Task to complete — Give every line of the data below as a JSON list of strings, one string per line, leaving out blank lines.

Records for this task —
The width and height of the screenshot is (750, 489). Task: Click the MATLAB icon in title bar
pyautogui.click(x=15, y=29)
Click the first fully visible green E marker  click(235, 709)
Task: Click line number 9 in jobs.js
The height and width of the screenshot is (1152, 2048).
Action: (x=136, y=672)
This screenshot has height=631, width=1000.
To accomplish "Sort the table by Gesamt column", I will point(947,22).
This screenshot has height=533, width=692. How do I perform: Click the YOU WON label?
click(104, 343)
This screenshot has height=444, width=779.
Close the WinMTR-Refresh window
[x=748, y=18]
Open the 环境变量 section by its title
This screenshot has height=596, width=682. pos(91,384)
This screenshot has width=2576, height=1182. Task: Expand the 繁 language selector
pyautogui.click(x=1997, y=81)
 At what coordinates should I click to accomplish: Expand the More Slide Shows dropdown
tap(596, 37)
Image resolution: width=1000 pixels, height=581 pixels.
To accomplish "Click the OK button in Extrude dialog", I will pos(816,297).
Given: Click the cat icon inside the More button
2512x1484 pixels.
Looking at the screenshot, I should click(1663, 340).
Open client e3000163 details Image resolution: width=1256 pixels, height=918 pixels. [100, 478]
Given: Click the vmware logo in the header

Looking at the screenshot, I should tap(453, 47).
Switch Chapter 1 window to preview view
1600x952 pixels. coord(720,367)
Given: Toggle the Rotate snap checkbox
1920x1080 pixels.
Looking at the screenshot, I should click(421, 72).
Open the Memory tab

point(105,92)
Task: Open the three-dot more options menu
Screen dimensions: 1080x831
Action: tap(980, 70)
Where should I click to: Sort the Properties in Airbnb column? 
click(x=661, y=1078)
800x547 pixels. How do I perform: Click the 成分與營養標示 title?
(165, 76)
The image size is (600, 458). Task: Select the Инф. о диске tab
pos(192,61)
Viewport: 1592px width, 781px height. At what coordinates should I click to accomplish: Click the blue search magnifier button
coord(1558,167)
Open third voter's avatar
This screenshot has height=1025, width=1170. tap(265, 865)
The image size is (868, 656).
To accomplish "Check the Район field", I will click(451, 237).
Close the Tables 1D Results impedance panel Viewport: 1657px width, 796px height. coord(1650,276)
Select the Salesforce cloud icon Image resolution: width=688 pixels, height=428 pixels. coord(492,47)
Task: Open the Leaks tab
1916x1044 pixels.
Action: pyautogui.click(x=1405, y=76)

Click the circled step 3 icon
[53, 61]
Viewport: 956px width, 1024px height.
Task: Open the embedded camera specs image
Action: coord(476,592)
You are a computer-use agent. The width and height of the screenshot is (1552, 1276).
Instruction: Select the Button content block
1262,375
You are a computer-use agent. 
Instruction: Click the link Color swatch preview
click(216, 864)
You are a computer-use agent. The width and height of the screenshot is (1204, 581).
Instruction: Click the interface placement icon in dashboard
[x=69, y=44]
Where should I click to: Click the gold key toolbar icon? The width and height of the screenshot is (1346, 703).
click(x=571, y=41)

Written answer —
[
  "The width and height of the screenshot is (750, 489). Task: Click the MATLAB icon in title bar",
  "pyautogui.click(x=15, y=29)",
  "Click the first fully visible green E marker  click(235, 709)",
  "Task: Click line number 9 in jobs.js",
  "The height and width of the screenshot is (1152, 2048).",
  "Action: (x=136, y=672)",
  "This screenshot has height=631, width=1000.",
  "To accomplish \"Sort the table by Gesamt column\", I will point(947,22).",
  "This screenshot has height=533, width=692. How do I perform: Click the YOU WON label?",
  "click(104, 343)",
  "This screenshot has height=444, width=779.",
  "Close the WinMTR-Refresh window",
  "[x=748, y=18]",
  "Open the 环境变量 section by its title",
  "This screenshot has height=596, width=682. pos(91,384)",
  "This screenshot has width=2576, height=1182. Task: Expand the 繁 language selector",
  "pyautogui.click(x=1997, y=81)",
  " At what coordinates should I click to accomplish: Expand the More Slide Shows dropdown",
  "tap(596, 37)",
  "Image resolution: width=1000 pixels, height=581 pixels.",
  "To accomplish \"Click the OK button in Extrude dialog\", I will pos(816,297).",
  "Given: Click the cat icon inside the More button",
  "2512x1484 pixels.",
  "Looking at the screenshot, I should click(1663, 340).",
  "Open client e3000163 details Image resolution: width=1256 pixels, height=918 pixels. [100, 478]",
  "Given: Click the vmware logo in the header",
  "Looking at the screenshot, I should tap(453, 47).",
  "Switch Chapter 1 window to preview view",
  "1600x952 pixels. coord(720,367)",
  "Given: Toggle the Rotate snap checkbox",
  "1920x1080 pixels.",
  "Looking at the screenshot, I should click(421, 72).",
  "Open the Memory tab",
  "point(105,92)",
  "Task: Open the three-dot more options menu",
  "Screen dimensions: 1080x831",
  "Action: tap(980, 70)",
  "Where should I click to: Sort the Properties in Airbnb column? ",
  "click(x=661, y=1078)",
  "800x547 pixels. How do I perform: Click the 成分與營養標示 title?",
  "(165, 76)",
  "The image size is (600, 458). Task: Select the Инф. о диске tab",
  "pos(192,61)",
  "Viewport: 1592px width, 781px height. At what coordinates should I click to accomplish: Click the blue search magnifier button",
  "coord(1558,167)",
  "Open third voter's avatar",
  "This screenshot has height=1025, width=1170. tap(265, 865)",
  "The image size is (868, 656).",
  "To accomplish \"Check the Район field\", I will click(451, 237).",
  "Close the Tables 1D Results impedance panel Viewport: 1657px width, 796px height. coord(1650,276)",
  "Select the Salesforce cloud icon Image resolution: width=688 pixels, height=428 pixels. coord(492,47)",
  "Task: Open the Leaks tab",
  "1916x1044 pixels.",
  "Action: pyautogui.click(x=1405, y=76)",
  "Click the circled step 3 icon",
  "[53, 61]",
  "Viewport: 956px width, 1024px height.",
  "Task: Open the embedded camera specs image",
  "Action: coord(476,592)",
  "You are a computer-use agent. The width and height of the screenshot is (1552, 1276).",
  "Instruction: Select the Button content block",
  "1262,375",
  "You are a computer-use agent. ",
  "Instruction: Click the link Color swatch preview",
  "click(216, 864)",
  "You are a computer-use agent. The width and height of the screenshot is (1204, 581).",
  "Instruction: Click the interface placement icon in dashboard",
  "[x=69, y=44]",
  "Where should I click to: Click the gold key toolbar icon? The width and height of the screenshot is (1346, 703).",
  "click(x=571, y=41)"
]